The answer is probably more technology.
One ideal would be to use a tool like a software management tool (like Microsoft SAM or Spiceworks) to not only maintain an inventory of what’s installed but also what should be updated and patched? The lawyer wouldn’t necessarily understand what was going on, but at least it would be done. This could enable law practices without their own technology support to maintain the same patching approaches as larger firms.
Another might be a notification system (personally, I use US-CERT) so that a lawyer gets an e-mail when one of their applications needs attention. Of course, then Adobe would be automatically placed in the spam filter. But it’s still just a status quo solution.

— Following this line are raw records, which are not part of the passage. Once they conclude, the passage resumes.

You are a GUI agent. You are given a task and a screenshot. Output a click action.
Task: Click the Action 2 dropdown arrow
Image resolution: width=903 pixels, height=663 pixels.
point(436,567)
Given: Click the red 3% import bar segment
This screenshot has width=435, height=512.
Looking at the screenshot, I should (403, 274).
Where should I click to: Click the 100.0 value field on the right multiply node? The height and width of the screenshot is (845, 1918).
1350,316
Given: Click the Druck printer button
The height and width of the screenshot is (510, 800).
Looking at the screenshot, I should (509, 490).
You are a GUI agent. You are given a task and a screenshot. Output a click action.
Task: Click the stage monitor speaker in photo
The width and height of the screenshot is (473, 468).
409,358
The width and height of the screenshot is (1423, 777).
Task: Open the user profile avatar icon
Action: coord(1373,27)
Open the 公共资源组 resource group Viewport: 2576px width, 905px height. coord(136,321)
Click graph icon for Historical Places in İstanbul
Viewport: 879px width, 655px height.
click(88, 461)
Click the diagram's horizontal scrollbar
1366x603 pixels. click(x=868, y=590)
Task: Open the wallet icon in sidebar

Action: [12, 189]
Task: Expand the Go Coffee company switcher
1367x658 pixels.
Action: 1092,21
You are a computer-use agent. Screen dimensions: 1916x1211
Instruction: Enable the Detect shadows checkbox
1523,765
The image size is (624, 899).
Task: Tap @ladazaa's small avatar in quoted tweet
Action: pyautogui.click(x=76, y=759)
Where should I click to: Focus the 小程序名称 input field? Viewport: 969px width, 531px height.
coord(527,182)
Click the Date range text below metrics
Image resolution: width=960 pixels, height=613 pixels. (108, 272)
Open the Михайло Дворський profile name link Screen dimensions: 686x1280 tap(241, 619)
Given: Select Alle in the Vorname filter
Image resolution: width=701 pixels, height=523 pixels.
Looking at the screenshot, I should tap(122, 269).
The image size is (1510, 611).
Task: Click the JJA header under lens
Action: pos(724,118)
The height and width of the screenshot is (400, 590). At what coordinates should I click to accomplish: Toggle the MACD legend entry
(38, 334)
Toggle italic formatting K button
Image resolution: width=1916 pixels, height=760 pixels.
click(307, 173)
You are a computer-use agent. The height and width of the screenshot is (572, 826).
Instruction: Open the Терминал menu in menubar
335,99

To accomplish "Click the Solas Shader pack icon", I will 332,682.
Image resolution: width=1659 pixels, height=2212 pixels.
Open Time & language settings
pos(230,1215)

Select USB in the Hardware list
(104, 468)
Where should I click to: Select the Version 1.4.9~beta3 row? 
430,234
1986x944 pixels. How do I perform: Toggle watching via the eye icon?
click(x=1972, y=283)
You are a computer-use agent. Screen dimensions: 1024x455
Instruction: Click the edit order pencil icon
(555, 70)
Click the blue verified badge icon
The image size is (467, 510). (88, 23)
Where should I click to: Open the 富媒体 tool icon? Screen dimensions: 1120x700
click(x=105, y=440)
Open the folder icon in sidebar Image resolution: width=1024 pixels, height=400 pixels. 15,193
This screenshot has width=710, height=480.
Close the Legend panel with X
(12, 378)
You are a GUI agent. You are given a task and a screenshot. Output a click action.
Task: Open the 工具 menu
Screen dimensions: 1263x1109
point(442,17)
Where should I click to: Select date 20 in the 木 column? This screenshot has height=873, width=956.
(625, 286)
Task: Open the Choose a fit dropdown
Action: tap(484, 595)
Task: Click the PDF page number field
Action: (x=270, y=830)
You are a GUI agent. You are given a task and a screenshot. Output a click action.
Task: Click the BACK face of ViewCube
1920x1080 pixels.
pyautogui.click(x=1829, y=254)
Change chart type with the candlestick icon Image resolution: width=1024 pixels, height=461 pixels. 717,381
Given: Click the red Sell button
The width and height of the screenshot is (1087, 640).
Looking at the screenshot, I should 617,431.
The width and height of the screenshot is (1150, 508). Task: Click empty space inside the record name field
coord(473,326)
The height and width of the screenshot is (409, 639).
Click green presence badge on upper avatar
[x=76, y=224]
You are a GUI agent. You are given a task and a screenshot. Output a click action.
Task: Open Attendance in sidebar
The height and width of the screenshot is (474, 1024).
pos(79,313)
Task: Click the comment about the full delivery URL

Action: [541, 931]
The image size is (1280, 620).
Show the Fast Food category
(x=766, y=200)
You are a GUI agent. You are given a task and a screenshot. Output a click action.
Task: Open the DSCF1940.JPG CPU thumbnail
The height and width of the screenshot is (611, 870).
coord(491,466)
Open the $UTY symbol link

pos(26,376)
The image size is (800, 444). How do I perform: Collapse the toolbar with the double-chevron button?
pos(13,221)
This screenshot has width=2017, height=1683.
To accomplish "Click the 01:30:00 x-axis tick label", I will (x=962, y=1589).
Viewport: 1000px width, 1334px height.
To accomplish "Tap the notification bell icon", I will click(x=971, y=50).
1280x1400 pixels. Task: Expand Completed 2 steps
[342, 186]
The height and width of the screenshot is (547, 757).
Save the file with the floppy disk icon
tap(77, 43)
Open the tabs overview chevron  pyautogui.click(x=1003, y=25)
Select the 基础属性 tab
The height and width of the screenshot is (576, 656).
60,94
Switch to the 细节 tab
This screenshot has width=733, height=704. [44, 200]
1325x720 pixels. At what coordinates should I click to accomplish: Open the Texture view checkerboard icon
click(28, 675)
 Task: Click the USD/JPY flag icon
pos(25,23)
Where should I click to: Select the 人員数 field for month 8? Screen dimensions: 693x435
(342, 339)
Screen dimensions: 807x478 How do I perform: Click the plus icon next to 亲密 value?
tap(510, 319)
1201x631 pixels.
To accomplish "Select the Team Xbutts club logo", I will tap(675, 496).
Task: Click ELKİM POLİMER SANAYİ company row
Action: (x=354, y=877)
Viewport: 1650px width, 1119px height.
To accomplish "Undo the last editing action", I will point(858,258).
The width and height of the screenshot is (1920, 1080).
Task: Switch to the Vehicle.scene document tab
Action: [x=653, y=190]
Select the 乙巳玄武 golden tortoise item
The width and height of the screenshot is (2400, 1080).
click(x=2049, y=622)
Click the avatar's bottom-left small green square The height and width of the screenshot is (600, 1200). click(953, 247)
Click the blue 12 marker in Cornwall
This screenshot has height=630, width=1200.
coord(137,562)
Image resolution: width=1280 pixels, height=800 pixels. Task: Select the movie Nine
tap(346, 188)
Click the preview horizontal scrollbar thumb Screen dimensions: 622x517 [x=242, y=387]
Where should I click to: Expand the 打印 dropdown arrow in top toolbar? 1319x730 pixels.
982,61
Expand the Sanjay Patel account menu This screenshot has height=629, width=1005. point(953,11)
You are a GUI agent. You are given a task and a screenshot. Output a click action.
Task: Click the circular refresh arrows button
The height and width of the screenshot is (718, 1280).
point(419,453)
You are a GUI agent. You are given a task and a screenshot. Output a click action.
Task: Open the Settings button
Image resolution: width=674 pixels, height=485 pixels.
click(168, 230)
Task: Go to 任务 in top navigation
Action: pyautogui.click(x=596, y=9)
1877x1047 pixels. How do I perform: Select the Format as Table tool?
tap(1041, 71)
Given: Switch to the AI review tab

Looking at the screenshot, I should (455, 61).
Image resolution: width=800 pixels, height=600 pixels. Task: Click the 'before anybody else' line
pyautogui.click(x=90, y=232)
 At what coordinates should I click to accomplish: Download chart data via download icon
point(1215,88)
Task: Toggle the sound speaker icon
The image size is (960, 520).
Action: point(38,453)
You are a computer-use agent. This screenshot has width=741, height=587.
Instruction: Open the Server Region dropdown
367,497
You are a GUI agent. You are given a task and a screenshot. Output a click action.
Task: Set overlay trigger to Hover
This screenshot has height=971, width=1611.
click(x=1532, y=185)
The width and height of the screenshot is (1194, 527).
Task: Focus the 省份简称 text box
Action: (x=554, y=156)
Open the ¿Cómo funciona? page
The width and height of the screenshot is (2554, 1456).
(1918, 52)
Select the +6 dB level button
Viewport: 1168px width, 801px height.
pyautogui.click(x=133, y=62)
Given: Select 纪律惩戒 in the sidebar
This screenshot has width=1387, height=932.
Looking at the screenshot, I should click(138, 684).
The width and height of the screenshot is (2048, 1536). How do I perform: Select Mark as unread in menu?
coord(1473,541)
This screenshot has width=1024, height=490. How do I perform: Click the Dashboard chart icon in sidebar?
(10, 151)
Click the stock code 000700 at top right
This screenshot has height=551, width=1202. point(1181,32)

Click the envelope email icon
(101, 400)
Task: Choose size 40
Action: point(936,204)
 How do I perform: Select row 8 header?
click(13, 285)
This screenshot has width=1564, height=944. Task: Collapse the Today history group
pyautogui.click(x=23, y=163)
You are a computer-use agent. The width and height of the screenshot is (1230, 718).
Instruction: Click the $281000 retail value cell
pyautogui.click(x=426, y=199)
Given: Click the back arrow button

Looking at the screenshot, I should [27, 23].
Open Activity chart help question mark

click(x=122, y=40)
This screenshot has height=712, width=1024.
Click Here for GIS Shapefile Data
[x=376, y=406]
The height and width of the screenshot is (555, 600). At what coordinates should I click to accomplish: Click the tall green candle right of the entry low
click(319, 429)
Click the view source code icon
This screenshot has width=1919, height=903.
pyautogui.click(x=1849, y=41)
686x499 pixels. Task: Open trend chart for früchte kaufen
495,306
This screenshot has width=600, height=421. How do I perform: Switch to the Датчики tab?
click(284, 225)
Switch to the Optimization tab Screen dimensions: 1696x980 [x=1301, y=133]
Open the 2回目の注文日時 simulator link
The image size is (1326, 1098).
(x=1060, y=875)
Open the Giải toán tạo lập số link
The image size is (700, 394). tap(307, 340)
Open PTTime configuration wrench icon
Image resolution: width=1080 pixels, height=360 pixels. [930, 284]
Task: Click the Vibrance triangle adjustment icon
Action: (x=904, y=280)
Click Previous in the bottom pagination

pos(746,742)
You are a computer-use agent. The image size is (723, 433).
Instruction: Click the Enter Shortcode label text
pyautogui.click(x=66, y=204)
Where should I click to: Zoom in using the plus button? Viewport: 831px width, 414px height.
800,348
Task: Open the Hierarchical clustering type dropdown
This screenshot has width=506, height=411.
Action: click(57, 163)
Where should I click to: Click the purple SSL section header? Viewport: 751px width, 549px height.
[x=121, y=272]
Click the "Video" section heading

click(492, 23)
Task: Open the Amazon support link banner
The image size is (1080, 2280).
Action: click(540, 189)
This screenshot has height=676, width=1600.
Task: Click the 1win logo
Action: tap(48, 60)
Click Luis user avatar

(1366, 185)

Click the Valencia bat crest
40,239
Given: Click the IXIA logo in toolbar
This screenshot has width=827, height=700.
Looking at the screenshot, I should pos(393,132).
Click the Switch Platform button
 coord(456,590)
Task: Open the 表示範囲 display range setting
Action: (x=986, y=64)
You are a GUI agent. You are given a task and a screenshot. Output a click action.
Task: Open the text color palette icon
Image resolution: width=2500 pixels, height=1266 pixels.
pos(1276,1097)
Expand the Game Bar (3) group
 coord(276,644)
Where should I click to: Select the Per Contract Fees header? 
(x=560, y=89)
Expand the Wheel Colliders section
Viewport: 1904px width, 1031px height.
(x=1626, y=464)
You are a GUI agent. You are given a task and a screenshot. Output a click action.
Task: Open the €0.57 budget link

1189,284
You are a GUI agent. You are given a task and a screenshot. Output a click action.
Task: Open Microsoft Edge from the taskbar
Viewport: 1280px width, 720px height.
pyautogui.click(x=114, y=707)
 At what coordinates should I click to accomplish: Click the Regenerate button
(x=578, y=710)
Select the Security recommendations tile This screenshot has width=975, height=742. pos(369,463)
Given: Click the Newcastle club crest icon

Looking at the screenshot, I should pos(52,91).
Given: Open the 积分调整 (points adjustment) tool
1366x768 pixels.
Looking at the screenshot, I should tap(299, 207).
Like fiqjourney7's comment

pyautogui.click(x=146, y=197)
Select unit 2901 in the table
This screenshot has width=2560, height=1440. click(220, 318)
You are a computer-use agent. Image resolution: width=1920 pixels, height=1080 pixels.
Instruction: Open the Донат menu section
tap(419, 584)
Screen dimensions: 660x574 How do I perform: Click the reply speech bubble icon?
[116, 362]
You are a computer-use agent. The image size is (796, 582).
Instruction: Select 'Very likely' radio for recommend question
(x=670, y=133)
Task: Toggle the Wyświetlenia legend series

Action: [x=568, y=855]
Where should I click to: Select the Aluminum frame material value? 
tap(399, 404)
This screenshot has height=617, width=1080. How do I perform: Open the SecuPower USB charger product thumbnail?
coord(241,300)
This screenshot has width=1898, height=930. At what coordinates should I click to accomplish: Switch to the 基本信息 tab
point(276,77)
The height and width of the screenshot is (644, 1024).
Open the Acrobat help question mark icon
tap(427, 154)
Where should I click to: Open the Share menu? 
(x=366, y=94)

The lawyer who currently uses typewriters throughout the practice will be safe from e-mails, but also clueless about the technology on the horizon.
And some lawyers are still not clear on what technology like the cloud is. And getting them to take on the types of tools that might help them achieve their professional obligations is probably as great or greater a challenge as getting them to adopt the technology that could improve their bottomline or client service delivery.
I asked the law students whether any of them thought that they would use or understand technology less in the future than they did today and none did. Not surprising. Yet as soon as they graduate and pass the bar, they are likely to enter a technology stasis where they know what they know and, without some real effort, their technology will largely be time stamped the same year they’re called to the bar.
There are some interesting challenges for those who want to bridge this gap. Just-in-time information tools could meet what is likely already a large need, and one that is definitely going to grow. A good software app and a trusted central delivery hub (like a lawyer regulator) and someone could probably make quite an impact and some decent money.